By definition, these two classes are
Primary of original works
Are those compositions
By men of sage wisdom With consummate faculties
Who stand beyond
The effect of deeds good or evil.
Secondary works or adaptations
Derive from or depend on the primary works*.
While the secondary works are works of analysis, interpretation and translation (1589), the primary or the creative works of the Cenkam age consist to two broad genres, Viz. Akam and puram, even though there are references in Tolkappiyam to several literary kind such as gnomic poetry, narrative poetry, satire, riddle, proverb, etc.

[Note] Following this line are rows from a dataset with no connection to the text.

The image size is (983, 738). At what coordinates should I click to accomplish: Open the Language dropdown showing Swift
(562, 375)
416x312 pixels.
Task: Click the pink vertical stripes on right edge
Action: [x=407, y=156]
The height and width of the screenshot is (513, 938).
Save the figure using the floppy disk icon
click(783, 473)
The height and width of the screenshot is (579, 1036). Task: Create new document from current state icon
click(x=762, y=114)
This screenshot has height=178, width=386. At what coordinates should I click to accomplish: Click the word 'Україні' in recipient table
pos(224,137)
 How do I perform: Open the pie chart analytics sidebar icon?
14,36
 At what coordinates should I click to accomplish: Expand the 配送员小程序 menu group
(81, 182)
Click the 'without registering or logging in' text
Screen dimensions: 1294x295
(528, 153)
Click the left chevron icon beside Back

As regards Akam and Puram, the former deals with the inner realm of human consciousness, specifically, the sexual love between a man and a woman, while Puram Concerns itself with the exterior, namely the non-Akam aspects of life, the most conspicuous of which is martial heroism, the lesser ones being statecraft worldly morality bardic life, humanism, liberality, divinity, etc. Between Akam and Puram, Akam seems to have been the privileged theme of poetic practice by the Tamil bards of the day. For out of the 2381 verses of the extant Cankam corpus composed by 473 poets, 1862 verses composed by 378 poets belong to the Akam genre. The pervasive appeal of this genre to the poetic practitioners can also be seen from the fact that the name 'Tamil' itself has been used synonymously with Akam poetry in works like Kurincippattu, Paripatal, Iraiyanar, Kalaviyal and Tirukkovaiyar.